──────── Document passage
Monday, February 19, 2007

Celestial Celebrations

Church services on the campus in Mbarara are held in several sites. Behind the flat where I am staying, evangelical services continue through most of the day in the Development Sciences building. I have been attending the Catholic services in the Pharmacology theatre at the edge of the football field. The Pharmacology theatre is a tradition medical theatre with a tier of benches rising up from the pit at the front. Fluorescent lamps dangle from the ceiling but the windows high on the side walls provide enough of the wonderful African sun that lights aren’t needed. Long wooden counters stretch in front of each row of benches. Thirty of so mimeographed copies of hymns are scattered throughout the theatre..

When full the theatre holds about 250. On Sundays, it is jam-packed with more than 400. I am late and although others behind me manage to squeeze in, I can see no opening, so I follow the stream heading for the blue plastic chairs left in a pile outside the cafeteria next door. I place my chair right against the back wall, where I am the only white or muzungu in the congregation. When we rise to sing, a line of spotless white handkies become visible on the concrete riser in front of me where mostly men are sitting. Ah, I think, this is why they always have a handkerchief with them.

I love the singing. So it seems do they. One Sunday the priest was delayed. The congregation were still belting out the hymns non-stop when I left an hour later with still no sign of the priest. There are usually 3 or more drums down front, several large stout engoma and one tall drum covered with monitor lizard skin. There is also an electric synthesizer but the drums carry the day. That and the choir. The choir leader, with a wonderfully nuanced tenor voice, makes up for the scarcity of mimeographed hymns books, by singing out the chorus line by line in advance for us.

Since I began singing barbershop, I have been endeavouring to pick out the harmonies in songs. I can’t quit figure out what the choir director is doing. His overarching tenor seems almost to be in a different key, tune and cadence with the melody being robustly sustained by the rest of the choir. Whatever he is doing, it ensures the actual words seem to float eerily out over the whole room. I fathom that this is the complexity others have noticed in the call and response technique.
────────────────
» What to work on: In the post about church services in Mbarara, what is the tall drum covered with?
──────── Record extracts
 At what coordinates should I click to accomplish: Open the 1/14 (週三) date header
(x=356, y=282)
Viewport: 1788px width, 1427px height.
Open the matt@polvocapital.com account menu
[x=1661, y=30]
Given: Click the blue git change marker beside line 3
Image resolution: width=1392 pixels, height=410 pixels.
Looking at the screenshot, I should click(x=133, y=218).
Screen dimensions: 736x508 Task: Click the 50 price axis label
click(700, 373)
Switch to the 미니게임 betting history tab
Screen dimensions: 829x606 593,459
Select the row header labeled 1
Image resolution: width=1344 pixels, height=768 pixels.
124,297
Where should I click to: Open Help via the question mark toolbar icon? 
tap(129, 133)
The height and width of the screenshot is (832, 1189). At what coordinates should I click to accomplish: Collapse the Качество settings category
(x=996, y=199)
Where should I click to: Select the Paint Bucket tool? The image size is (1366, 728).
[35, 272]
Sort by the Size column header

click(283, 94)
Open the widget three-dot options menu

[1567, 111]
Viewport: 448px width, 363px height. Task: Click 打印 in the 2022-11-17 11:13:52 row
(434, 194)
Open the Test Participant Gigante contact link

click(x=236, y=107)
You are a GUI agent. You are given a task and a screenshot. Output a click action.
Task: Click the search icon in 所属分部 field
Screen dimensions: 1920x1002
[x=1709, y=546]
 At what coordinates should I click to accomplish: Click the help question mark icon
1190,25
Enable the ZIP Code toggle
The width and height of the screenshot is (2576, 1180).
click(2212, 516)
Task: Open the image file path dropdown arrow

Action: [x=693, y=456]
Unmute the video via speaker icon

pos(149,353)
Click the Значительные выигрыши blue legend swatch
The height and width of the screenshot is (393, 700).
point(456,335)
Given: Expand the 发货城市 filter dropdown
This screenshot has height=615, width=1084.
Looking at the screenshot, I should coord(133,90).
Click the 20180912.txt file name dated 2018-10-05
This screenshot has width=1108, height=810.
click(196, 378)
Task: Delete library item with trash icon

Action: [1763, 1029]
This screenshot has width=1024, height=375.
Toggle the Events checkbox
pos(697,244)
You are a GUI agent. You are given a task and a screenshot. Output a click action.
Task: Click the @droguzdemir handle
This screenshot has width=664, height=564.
────────────────
» Solution for this exercise: Monitor lizard skin.